■ What the task asks ■
Within the listing below, please copy exactly the lines between the line holding "How do I perform: Focus" and the line holding "Select row number", inclusive.

(Information given Opens)

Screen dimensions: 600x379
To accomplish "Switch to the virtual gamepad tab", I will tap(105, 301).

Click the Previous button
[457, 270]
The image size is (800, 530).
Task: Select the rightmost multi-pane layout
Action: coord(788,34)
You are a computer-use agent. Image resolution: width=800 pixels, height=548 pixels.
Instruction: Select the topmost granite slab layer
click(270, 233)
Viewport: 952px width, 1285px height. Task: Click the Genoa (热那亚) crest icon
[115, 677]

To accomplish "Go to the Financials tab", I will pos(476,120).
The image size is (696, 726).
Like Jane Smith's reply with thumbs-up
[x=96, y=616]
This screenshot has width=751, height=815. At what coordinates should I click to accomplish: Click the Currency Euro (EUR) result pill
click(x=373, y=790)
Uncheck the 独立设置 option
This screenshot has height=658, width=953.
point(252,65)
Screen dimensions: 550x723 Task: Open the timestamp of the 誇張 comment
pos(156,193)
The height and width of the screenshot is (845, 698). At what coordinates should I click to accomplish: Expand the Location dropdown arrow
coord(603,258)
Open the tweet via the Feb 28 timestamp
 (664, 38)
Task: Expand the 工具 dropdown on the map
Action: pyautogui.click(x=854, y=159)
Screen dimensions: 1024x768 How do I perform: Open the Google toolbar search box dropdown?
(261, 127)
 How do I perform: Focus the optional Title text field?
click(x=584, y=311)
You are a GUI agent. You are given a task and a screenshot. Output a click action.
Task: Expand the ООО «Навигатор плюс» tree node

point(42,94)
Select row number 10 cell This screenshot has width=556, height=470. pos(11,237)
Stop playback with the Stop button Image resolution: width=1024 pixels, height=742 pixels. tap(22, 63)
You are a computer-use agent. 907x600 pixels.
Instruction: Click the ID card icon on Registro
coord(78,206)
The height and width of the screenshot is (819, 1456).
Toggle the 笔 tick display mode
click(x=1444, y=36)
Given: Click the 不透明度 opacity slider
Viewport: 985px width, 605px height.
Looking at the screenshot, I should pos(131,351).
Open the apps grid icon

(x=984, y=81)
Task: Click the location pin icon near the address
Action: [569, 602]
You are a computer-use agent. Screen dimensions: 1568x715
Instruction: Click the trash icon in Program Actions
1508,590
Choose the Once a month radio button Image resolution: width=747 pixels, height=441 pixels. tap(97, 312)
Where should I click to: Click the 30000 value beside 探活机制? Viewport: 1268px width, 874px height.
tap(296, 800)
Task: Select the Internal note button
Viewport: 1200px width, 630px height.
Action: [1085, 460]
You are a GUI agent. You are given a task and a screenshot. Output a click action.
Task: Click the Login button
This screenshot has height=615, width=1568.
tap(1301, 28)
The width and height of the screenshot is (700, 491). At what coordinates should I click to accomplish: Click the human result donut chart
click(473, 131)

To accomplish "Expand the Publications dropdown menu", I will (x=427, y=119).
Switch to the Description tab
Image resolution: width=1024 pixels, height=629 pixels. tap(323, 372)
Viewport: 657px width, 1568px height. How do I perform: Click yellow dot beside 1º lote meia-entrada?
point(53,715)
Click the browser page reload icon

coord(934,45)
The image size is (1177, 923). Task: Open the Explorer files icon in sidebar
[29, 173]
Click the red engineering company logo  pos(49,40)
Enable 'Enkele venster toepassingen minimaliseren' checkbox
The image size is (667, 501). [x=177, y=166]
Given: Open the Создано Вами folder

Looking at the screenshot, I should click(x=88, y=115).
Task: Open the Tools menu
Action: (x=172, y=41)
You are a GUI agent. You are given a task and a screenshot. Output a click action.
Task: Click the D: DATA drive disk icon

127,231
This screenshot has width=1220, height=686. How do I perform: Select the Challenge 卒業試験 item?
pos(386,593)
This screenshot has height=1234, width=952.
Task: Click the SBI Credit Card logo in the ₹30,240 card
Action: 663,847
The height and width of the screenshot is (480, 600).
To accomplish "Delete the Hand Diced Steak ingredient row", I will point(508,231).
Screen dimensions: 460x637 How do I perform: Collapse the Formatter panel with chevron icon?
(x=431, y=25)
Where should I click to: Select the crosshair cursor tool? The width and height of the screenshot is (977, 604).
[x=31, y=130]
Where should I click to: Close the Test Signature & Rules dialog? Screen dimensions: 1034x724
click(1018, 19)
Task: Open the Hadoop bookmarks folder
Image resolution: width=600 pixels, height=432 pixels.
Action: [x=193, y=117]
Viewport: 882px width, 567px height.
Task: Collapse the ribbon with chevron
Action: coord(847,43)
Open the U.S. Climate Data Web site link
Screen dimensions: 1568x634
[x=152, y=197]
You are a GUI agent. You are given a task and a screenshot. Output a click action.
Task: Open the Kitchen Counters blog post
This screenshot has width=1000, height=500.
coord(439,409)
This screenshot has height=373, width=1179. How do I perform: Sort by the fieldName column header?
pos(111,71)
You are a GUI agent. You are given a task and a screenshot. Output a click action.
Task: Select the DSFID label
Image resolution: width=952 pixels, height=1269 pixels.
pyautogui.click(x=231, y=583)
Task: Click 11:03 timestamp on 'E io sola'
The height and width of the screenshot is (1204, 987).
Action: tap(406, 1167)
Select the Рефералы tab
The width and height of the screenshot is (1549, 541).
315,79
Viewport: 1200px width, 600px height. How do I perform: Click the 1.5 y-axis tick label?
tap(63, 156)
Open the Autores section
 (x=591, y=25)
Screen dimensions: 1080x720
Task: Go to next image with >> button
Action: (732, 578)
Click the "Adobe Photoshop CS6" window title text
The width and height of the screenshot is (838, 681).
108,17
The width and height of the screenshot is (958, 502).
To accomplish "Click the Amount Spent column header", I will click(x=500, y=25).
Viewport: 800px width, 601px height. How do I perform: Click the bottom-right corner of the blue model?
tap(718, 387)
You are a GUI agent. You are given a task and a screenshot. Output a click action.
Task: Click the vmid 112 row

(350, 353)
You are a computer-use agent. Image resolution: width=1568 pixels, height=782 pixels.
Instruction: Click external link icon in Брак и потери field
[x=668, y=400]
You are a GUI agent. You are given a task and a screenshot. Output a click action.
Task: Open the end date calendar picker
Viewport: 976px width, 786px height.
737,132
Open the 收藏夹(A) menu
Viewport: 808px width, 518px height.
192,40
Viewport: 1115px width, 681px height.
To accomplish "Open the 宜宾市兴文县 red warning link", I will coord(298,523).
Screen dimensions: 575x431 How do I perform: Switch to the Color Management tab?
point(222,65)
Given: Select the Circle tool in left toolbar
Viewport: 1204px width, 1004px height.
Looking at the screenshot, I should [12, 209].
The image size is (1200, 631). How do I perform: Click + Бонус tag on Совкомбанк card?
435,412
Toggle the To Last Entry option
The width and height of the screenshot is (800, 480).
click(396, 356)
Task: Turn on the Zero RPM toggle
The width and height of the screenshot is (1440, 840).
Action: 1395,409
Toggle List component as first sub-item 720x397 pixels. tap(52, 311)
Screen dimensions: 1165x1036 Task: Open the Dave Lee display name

(Information given Closes)

■ Output of the exercise ■
 How do I perform: Focus the optional Title text field?
click(x=584, y=311)
You are a GUI agent. You are given a task and a screenshot. Output a click action.
Task: Expand the ООО «Навигатор плюс» tree node

point(42,94)
Select row number 10 cell This screenshot has width=556, height=470. pos(11,237)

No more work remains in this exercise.